Им песня строить и жить помогала (Утёсов и Дунаевский)

We use cookies. Read the Privacy and Cookie Policy

Им песня строить и жить помогала (Утёсов и Дунаевский)

Судьбы Леонида Утёсова и Исаака Дунаевского могли бы никогда не пересечься. Где Одесса, а где захолустный то ли городок, то ли местечко Лохвица? Не родись там Дунаевский, кто бы сегодня помнил об этом городке? Но этих двух талантливых людей объединила, а потом и сдружила музыка. Эпиграфом к новелле «Утёсов—Дунаевский» могла бы стать строка из стихотворения Поля Верлена «Музыка, музыка превыше всего…».

Едва ли в советском музыкальном искусстве есть еще имена, так тесно соединенные, как Дунаевский и Утёсов. В этой связи мне вспоминается рассказ Александра Яковлевича Шнеера — автора многих статей и исследований в области цирка и эстрады, оставившего после себя замечательные архивы и воспоминания. 26 июля 1986 года я был у Александра Яковлевича, и разговор зашел об Утёсове и Дунаевском.

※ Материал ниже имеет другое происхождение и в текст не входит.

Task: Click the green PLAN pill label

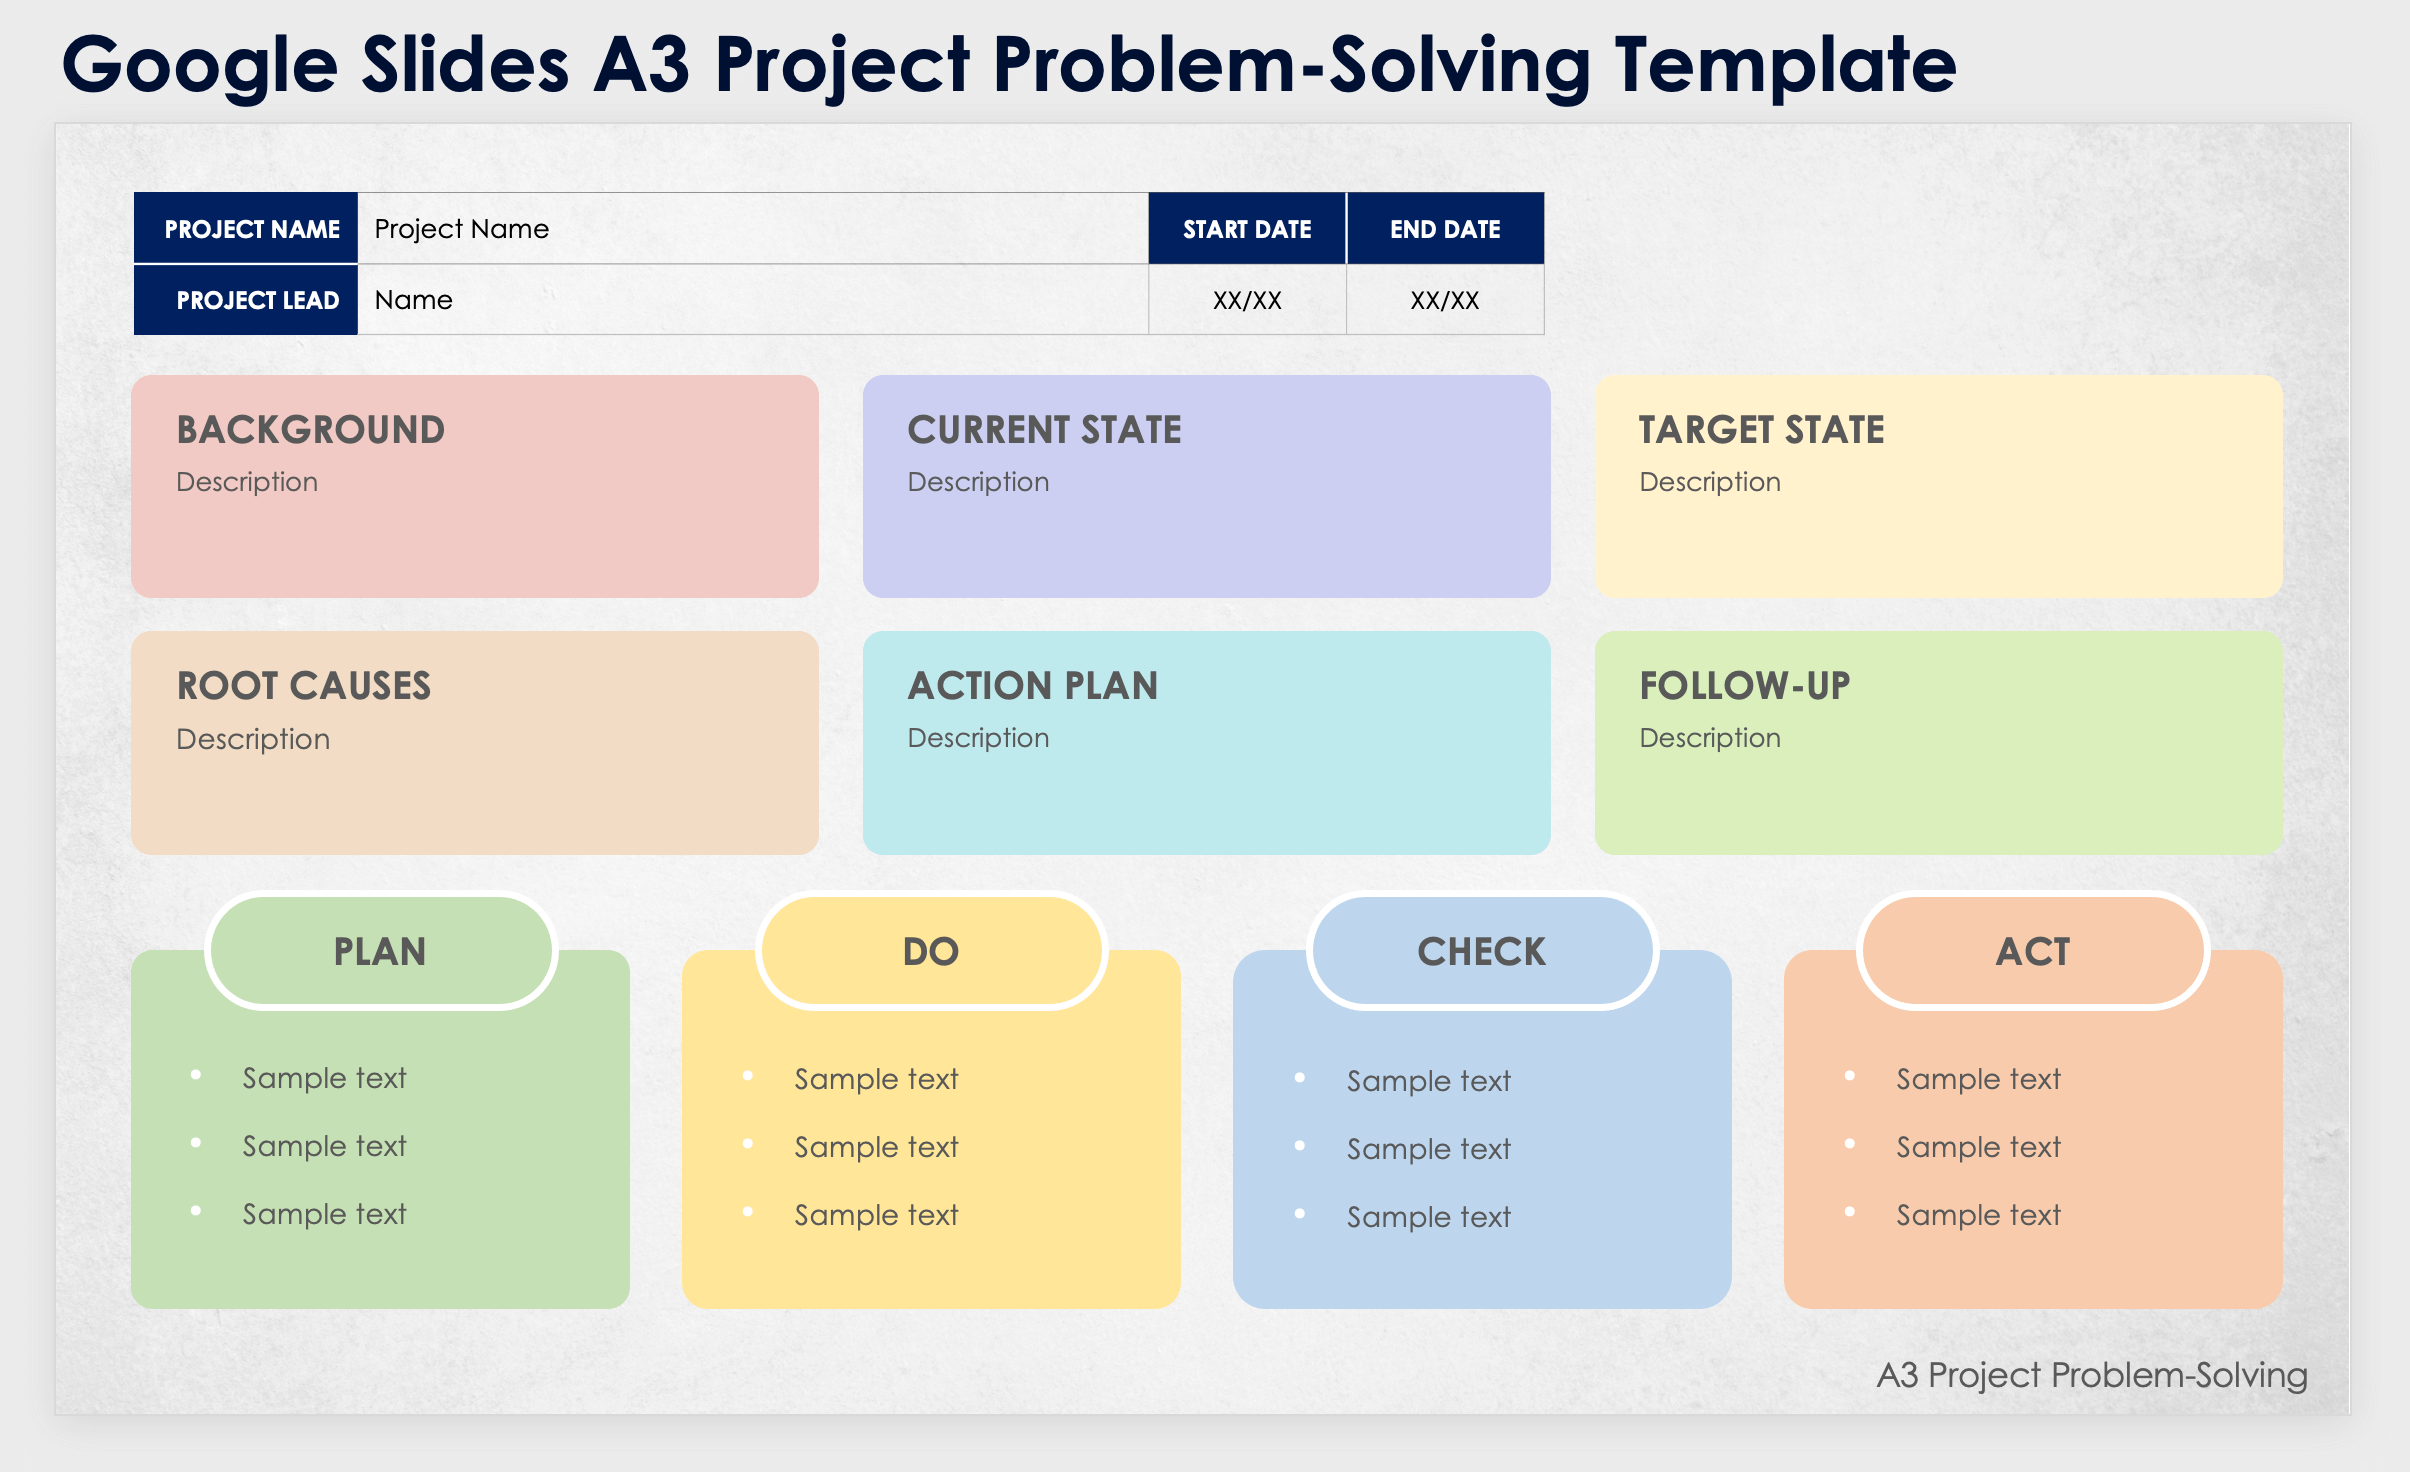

«— Вам знаком такой человек — Данкман Александр Морисович? С 1918 года он был ученым секретарем секции цирка и эстрады театрального отдела Наркомпроса. Так вот, человек этот сыграл особую роль в становлении советского мюзикла, а, поверьте мне, в середине двадцатых это было очень непросто. Авербахи и иже с ним — мальчики, очень далекие от искусства, всплывшие на волне Гражданской войны, — утверждали, что эстрада вообще, а мюзиклы тем более не нужны пролетариату. Слава богу, были и такие, кто с ними не соглашался. Это замечательные ленинградцы — Грач, Смолич и конечно Дунаевский. Кто сейчас что-то помнит и знает? Недавно где-то я прочел, что Утёсов и Дунаевский познакомились в 1929 году. Какая чушь! В 1923 году мы, активисты РАБИСа, посодействовали переезду Дунаевского из Харькова в Москву. Слухи о гениальном харьковском композиторе, авторе оперетты „Женитьба“ (кстати, она не хуже, а может быть, лучше всех оперетт, которые он написал позднее), дошли до Москвы, и Александр Морисович настоял на приглашении Дунаевского в Москву. Исаак Осипович долго не сопротивлялся — он понимал, что Харьков для него тесноват. В Москве мы устроили ему несколько выступлений. Какие это были концерты! Так вот на одном из них я видел Утёсова — восхищенного и восторженного. Помню одно: после концерта Утёсов подошел к Дунаевскому и сказал: „Скорее переезжайте к нам“».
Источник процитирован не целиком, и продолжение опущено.